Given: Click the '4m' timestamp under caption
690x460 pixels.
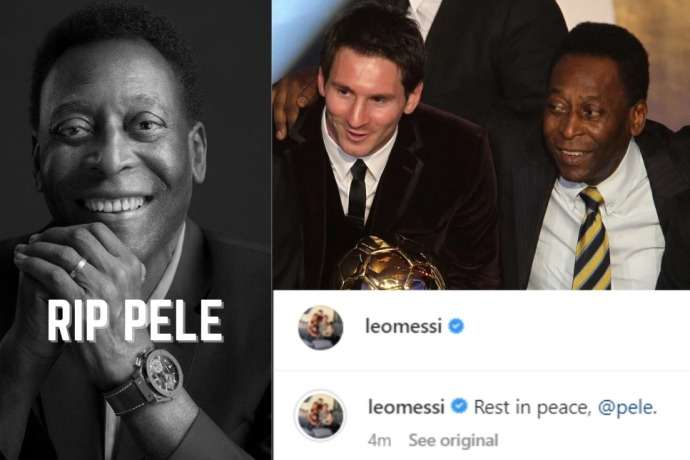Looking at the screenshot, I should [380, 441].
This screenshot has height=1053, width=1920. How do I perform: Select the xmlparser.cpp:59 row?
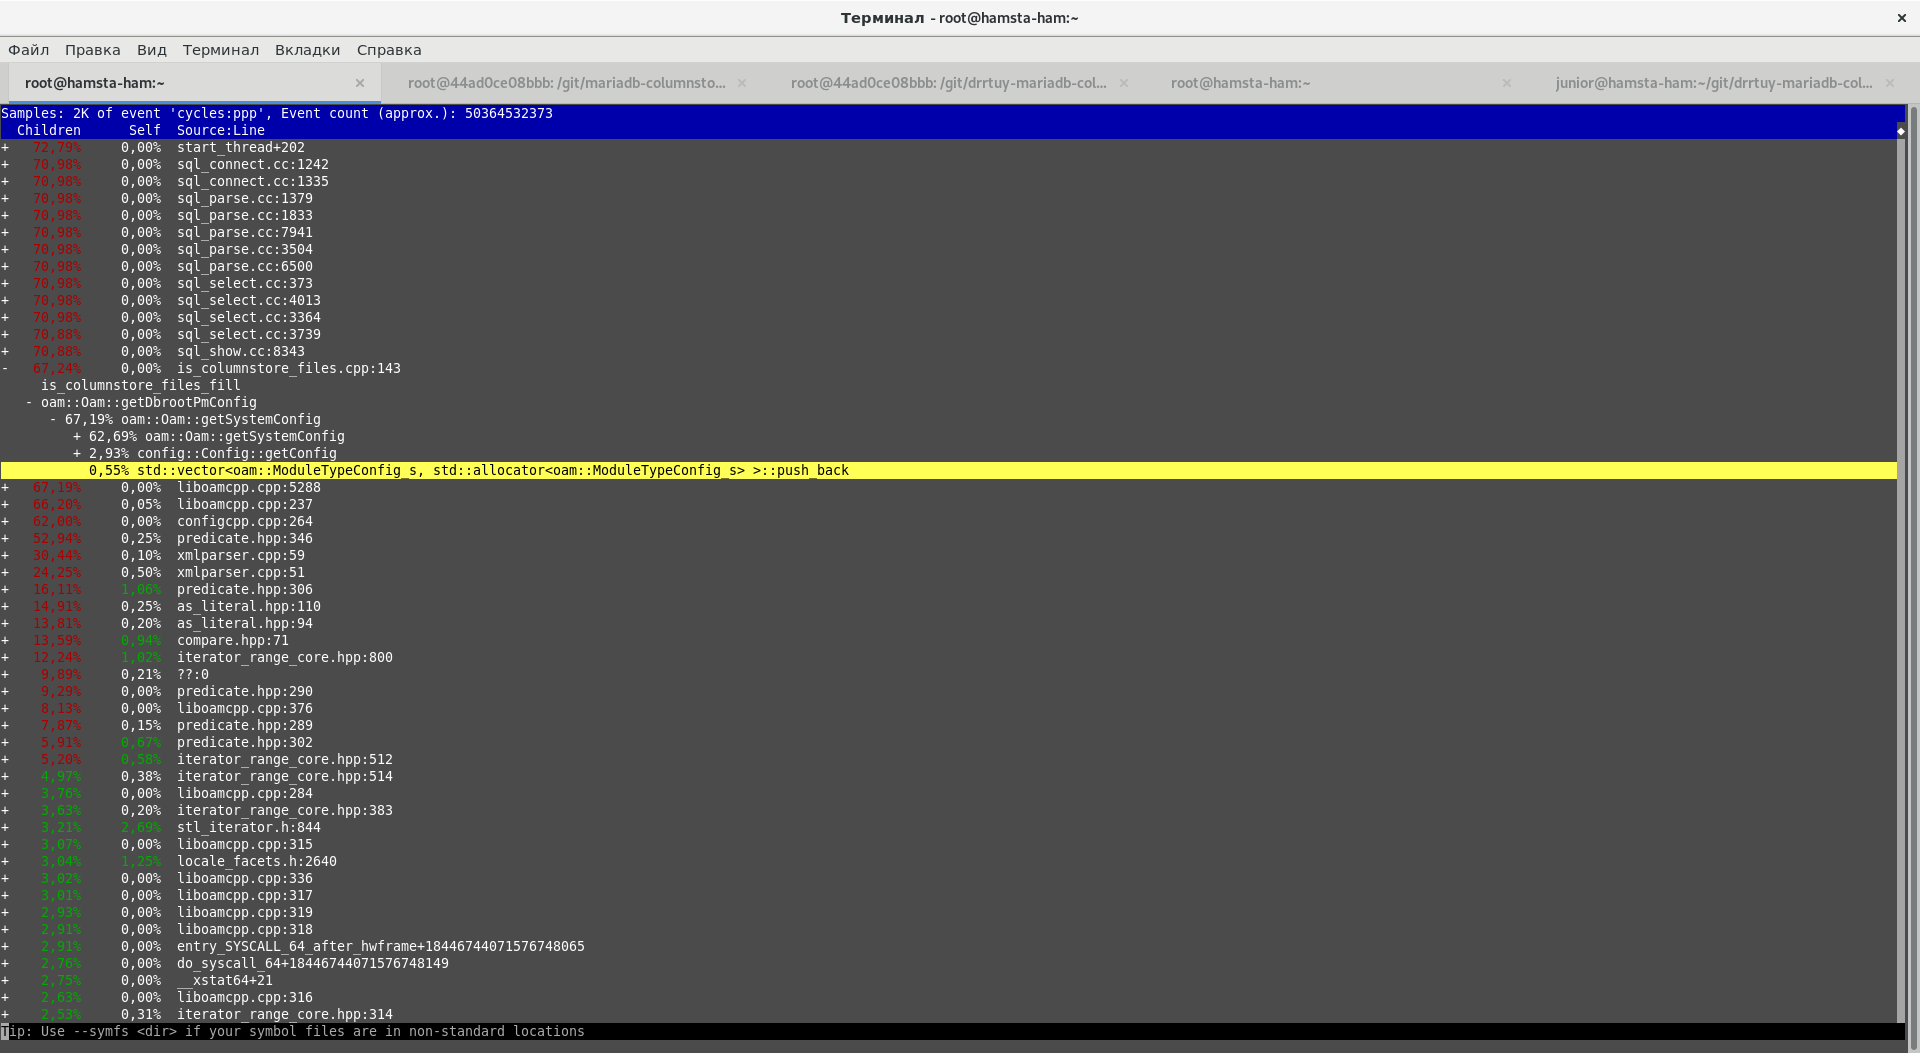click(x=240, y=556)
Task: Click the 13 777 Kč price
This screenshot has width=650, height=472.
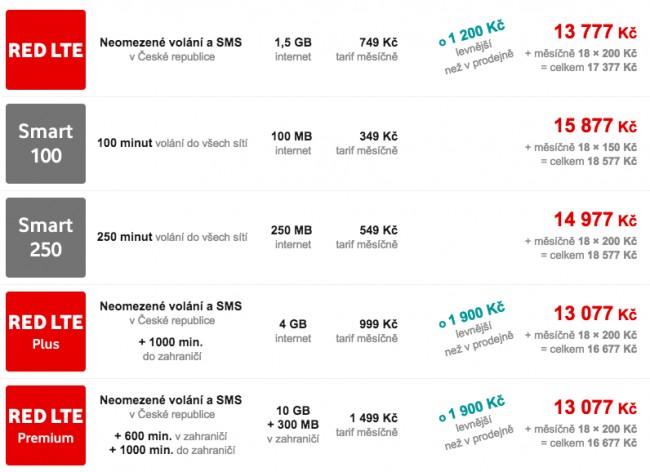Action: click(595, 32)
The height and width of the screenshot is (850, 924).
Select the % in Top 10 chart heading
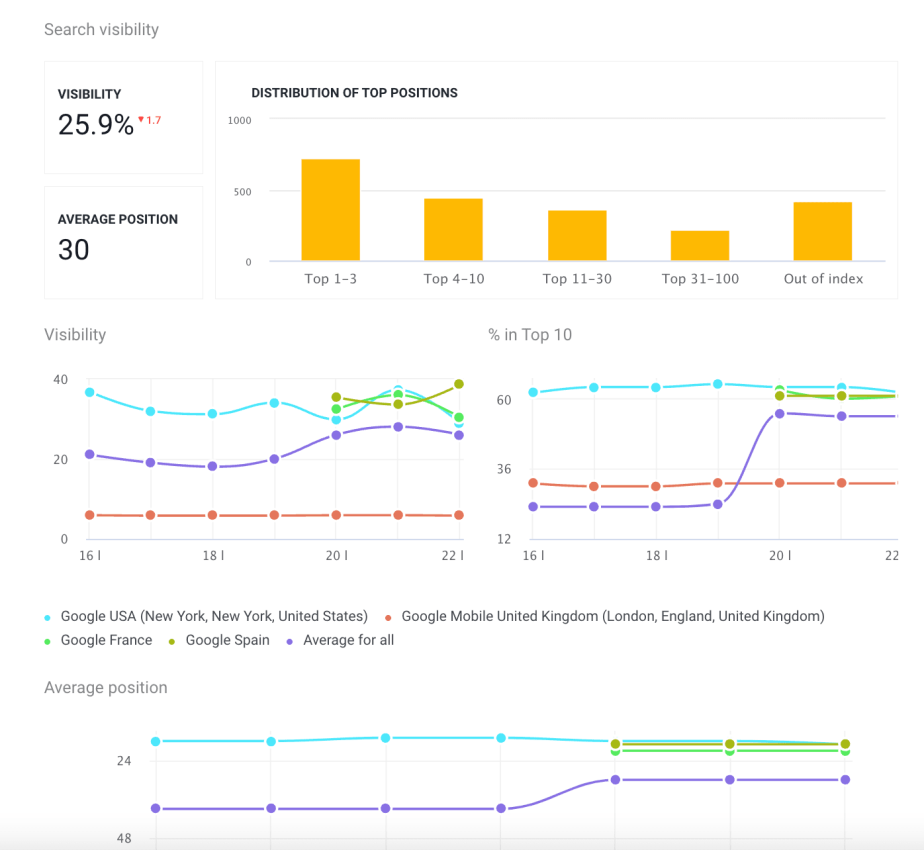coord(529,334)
___
WHAT IS NEEDED. Rewrite all of the items above, substituting "vertical size" for every "height" and leaving everything else unchanged. Leave the pictures out of your answer.

OUTPUT BELOW.
Given: Click the '4m' timestamp under caption
690x460 pixels.
Looking at the screenshot, I should [380, 441].
This screenshot has vertical size=1053, width=1920. How do I perform: Select the xmlparser.cpp:59 row?
click(x=240, y=556)
Task: Click the 13 777 Kč price
This screenshot has width=650, vertical size=472.
Action: click(595, 32)
The vertical size and width of the screenshot is (850, 924).
Select the % in Top 10 chart heading
coord(529,334)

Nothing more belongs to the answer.